En 2022-2023, un nouveau train de mesures est mis en place :

  • Création du service régional des logements inoccupés ;

  • Instauration d’un inventaire régional des logements inoccupés ;

  • Révision du prêt DGP ;

  • Révision des conditions de reprise anticipée du DGP ;

  • Nouveaux critères de présomption d’inoccupation ;

  • Clarification des moyens de défense et justifications.

Pour mettre ces mécanismes supplémentaires en œuvre, la Région se dote d’un service régional des logements inoccupés composé de deux cellules :

  • la cellule contrôle qui remplit 3 missions essentielles : identifier les logements présumés inoccupés, réaliser un inventaire des logements effectivement inoccupés et contrôler la règlementation ;

  • la cellule réhabilitation qui soutient les opérateurs de gestion publique et met en œuvre le droit de gestion publique et diligente les procédures judiciaires d’action en cessation.

La cellule contrôle est constituée de 8 agents avec un profil pluridisciplinaire pour remplir les trois missions essentielles décrites au point précédent.

Dans la pratique

Le droit de gestion publique au bénéfice de qui ?

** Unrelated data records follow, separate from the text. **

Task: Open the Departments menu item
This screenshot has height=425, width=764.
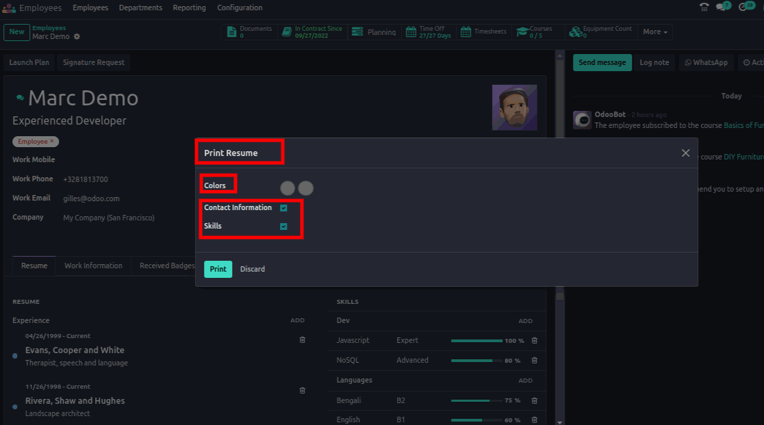Action: coord(140,8)
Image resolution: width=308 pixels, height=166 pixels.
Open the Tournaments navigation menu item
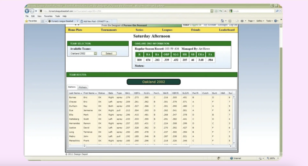109,30

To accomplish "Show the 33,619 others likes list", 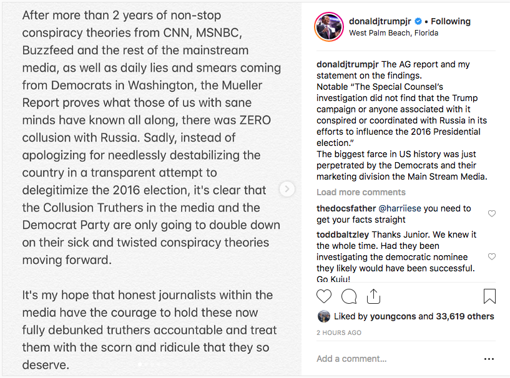I will (x=465, y=316).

Son objectif est de réaliser les travaux de rénovation nécessaires pour mettre le bien en conformité afin que ce dernier soit conforme et puisse être proposé à des locataires.

Quels locataires exactement ? Pas n’importe lesquels mais ceux qui remplissent les conditions d’accès au logement social et soit, sont obligés de quitter un logement inhabitable soit, occupent un bien qui a fait l’objet d’une interdiction à la location.

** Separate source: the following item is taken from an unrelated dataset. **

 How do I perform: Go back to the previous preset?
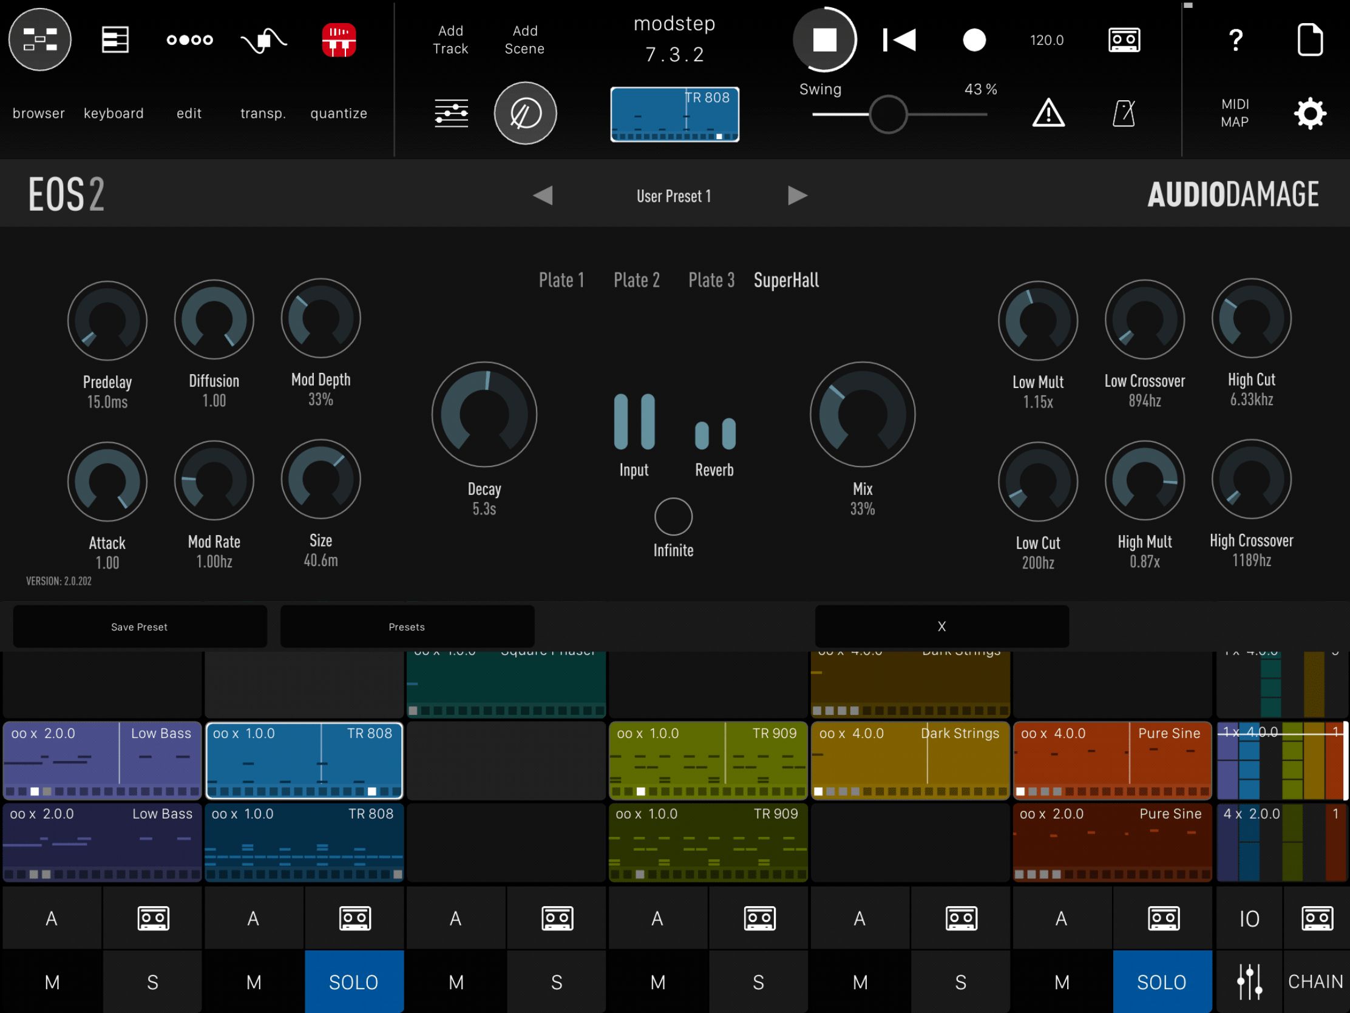pyautogui.click(x=544, y=195)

L’identification des logements inoccupés

Alors qu’au départ, les logements vides étaient estimés entre 15 000 et 35 000, une étude confiée par Bruxelles Logement au Brussels Studies Institute a permis entre autres d’obtenir la première estimation fiable du nombre de logements inoccupés à Bruxelles, et plus précisément de ceux qui pourraient être remis sur le marché.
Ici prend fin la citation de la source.